A US District Court has denied a request filed by the Federal Trade Commission (FTC) that would have seen Butterfly Labs continue to operate only in a limited capacity under court direction.
Butterfly Labs will now be allowed to resume business, though it will need to report information about its revived operations periodically to the court. However, it will notably no longer need a court-appointed FTC receiver for the duration of its ongoing litigation.
The FTC receiver had previously been granted the ability to manage and administer the company’s finances, among other responsibilities.
Judge Brian C Wimes found that evidence submitted by the FTC to be “insufficient” at demonstrating that Butterfly Labs was likely to continue violating the law, and therefore needed additional oversight. The prosecution had argued that the company was likely to continue to misrepresent facts about its mining equipment if allowed to interact directly with consumers.
The ruling states:
“Plaintiff moves for a preliminary injunction, asset freeze, appointment of a receiver and other equitable relief. Defendants oppose the motion. After reviewing the premises, the record, and the applicable law, the court denies plaintiff’s motion.”
Butterfly Labs has been under court-appointed receivership since it was shutdown by the FTC this September.
The court found that the FTC was unable to prove its assertion that Butterfly Labs misrepresented delivery dates, thereby misleading customers.
Further, it indicated that while it was to some extent compelled by the claims brought against Butterfly Labs, this sentiment was not enough to grant the motion requested by the prosecution.
The court filing reads:
“Admittedly, the court is troubled by some of the evidence. But plaintiff has not established ‘questions going to the merits so serious, substantial, difficult, and doubtful as to make them fair ground for thorough investigation, study, deliberation and determination by [plaintiff] in the first instance and ultimately by the Court of Appeals.'”

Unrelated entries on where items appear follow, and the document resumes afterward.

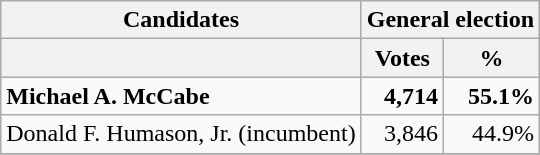
3,846 [402, 134]
Candidates [181, 20]
55.1% [492, 96]
4,714 [402, 96]
44.9% [492, 134]
Votes [402, 58]
Michael A. McCabe [181, 96]
General election [450, 20]
Donald F. Humason, Jr. (incumbent) [181, 134]
% [492, 58]
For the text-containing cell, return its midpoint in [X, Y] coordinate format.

Also dismissed were the agency’s allegations that Butterfly Labs overstated the profitability of its mining equipment. Such accusations were largely based on the fact that the company made available a mining profitability calculator on its Facebook page.
The filing concluded that allegations of disingenuous marketing, including one in which a company representative described its products as “money-making machines” on an online forum, were not widely disseminated or made systematically to customers.
The ruling went on to take a broader look at Butterfly Labs’ advertising practices:
“Conversely, defendants offered evidence that it has published more than 400 [million] ad impressions through Google that advertise hashing speeds and power efficiency of BFL products but do not mention profitability. Based on all the evidence, the court finds plaintiff fails to establish a likelihood of success on this claim.”
Perhaps most notably, Butterfly Labs assured the court that it will not revert back to its previous pre-order business model when it resumes operations.
Many bitcoin mining hardware companies, including Butterfly Labs, relied on the pre-order business models to develop their products, a system that found them collecting funds for units sometimes months before their release. The model came under criticism as companies in the sector failed to deliver on projected dates.
Judge Wimes explained:
“The pre-order business model has resulted in a class-action lawsuit, another civil lawsuit, the instant lawsuit and an investigation by the Kansas Attorney General. As a result of these lawsuits, defendants have lost employees, upset consumers, and suffered business delays. Based on the current evidence, there is not a clear showing at this time that Defendants intend to reactivate the pre-order business model sufficient to justify the requested relief.”
Butterfly Labs proposed to voluntarily submit monthly reports that will document progress made on its commitments.